First, it's a relative reactive nature. Traditional approaches are well made, but they well made for the pre pre AI era. And they are not so fast, not so agile.
Second, they are not really scalable. Yes, they can scale, but only with the, in a tradition, traditional limits of risk management. The third limitation there, inadequate for AI related uncertainties because the traditional frameworks and approaches, they don't know about ai.
The traditional risk management is human-centric. It is thing that we, I mean we like security professionals talked a lot before that we should put on the first place, the humans, our employees, our clients. But now we also should think about the data, as I said before, about the data driven. Data driven attacks.

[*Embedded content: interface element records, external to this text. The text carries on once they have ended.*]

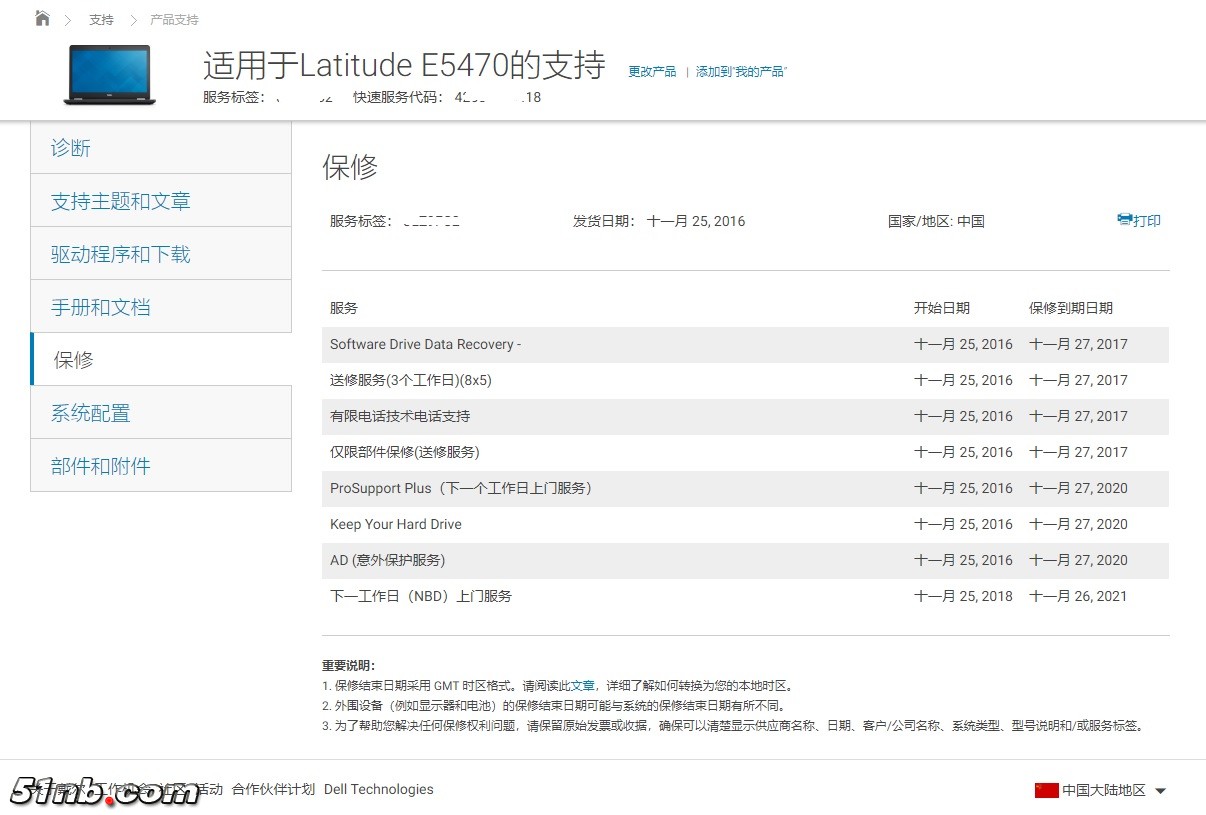
Task: Expand the 中国大陆地区 region dropdown arrow
Action: pyautogui.click(x=1160, y=791)
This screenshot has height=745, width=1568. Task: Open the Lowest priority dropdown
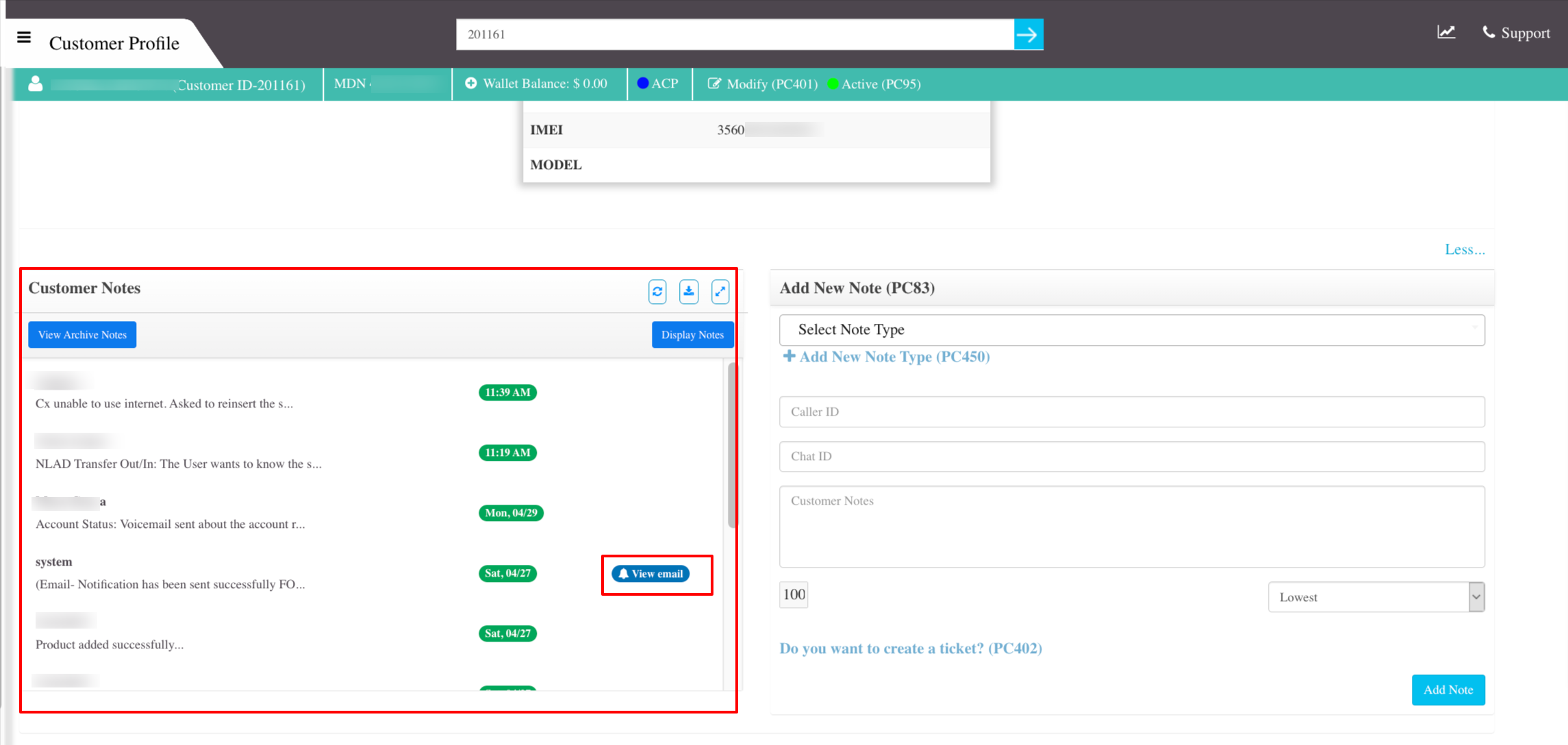click(x=1376, y=597)

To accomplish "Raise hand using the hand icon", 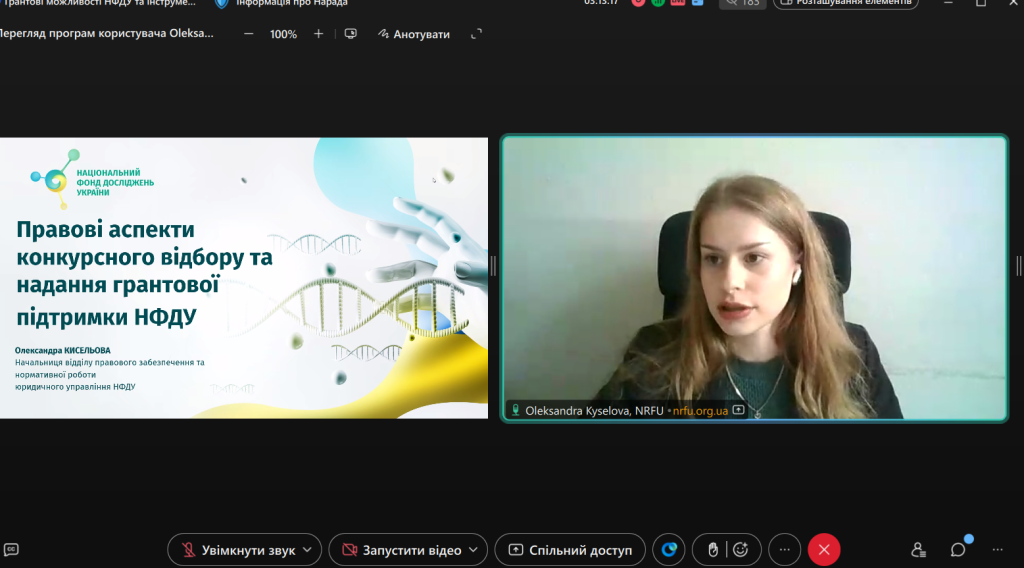I will 713,550.
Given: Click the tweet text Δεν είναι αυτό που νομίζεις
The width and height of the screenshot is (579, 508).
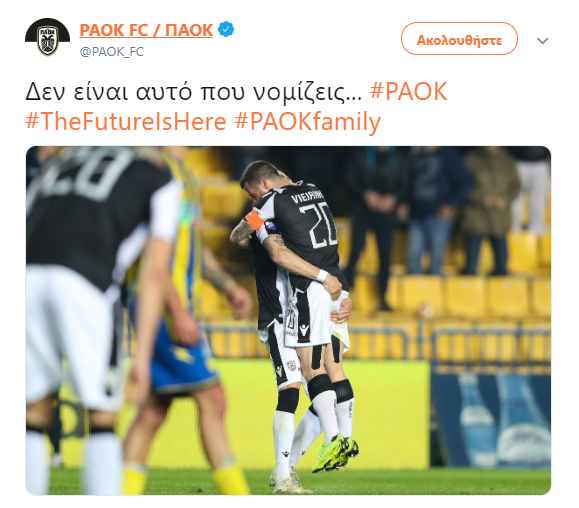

And last, it's a slow response time because risk response is really slow. It's we deal good with the incident response, with the threat response, but not with the risk response, which is on higher level. And they are. So how we can adopt our risk management approaches.
First, it's to make more agile and more adaptive frameworks to address the risks that appears constantly. Second, introduce predictive analysis for the risks. We have a lot of different services that make predictive analysis for the threats, but not for the risks. And I think my opinion, it's a real problem.
Second, it's integration of automation, but don't over rely on it. Automation is good, but when it's controlled by the human and last, it's interdisciplinary approach because the risk management in AI driving world, it's not just a security, security task, it's also a task for the different other people like data scientists like AI and a male specialist. And we should work together with them. And what's uncertainties?
First, it's a cyber attack optimization. As I said in start of my presentation, a lot of malicious sectors use AI mechanisms to make the attacks more sophisticated and less detectable for us.
Second, it's automated malware. A lot of malwares now are created by AI and it reduces the costs to create and to spread them.
The third one is physical safety. It's about autonomous systems mechanisms and for example, the cars with the implemented ai, with the self-driving AI and so on, they are not so good protected right now. Uncertain is that I talked before about data manipulation poisoning. It's a real really big problem right now because it's very rare. I can see in different risk approaches, risk managements and so on.
And last, but it's more hyped. Let's say that it's impersonation with the generated ai. When someone creates your or your colleague's voice face and can make attacks without physical physical presentation. I say that only AI driving.
And the last part, what we need to do to redefine our risk management strategies, how we can make our risk management and risk assessment more better in our world.
First, as I said, it's data driven, driven risk monitoring to use more data. But we need to check that data because data poisoning is one of the vectors.
Second, it's dynamic response protocols, not only for the low level like incident response and threat response, but also for the high level R like risk response. We should continuously update AI models that we use or we want to use for the risk management because they are not stable. I mean they shouldn't be stable. They should wolf with, with the whole walls of malicious actors, malicious acting, so on. And one more, very, very, let's say stable structure is security governance. IT governance for now is more jail than security governance. Not just the management, but the high level governance.
And we need to change it because it, from the governance, there are many problems goes downstairs, like the defined risk management approaches and so on. So that's all. 'cause I think there is a reference that I used to prepare that presentation with the different approaches about threat modeling and risk modeling. I want to present that quote from Steven Hawkins. A development of full artificial intelligence could spell the end of the human race. I hope it will not happen, but it's a quote from the one person. Okay.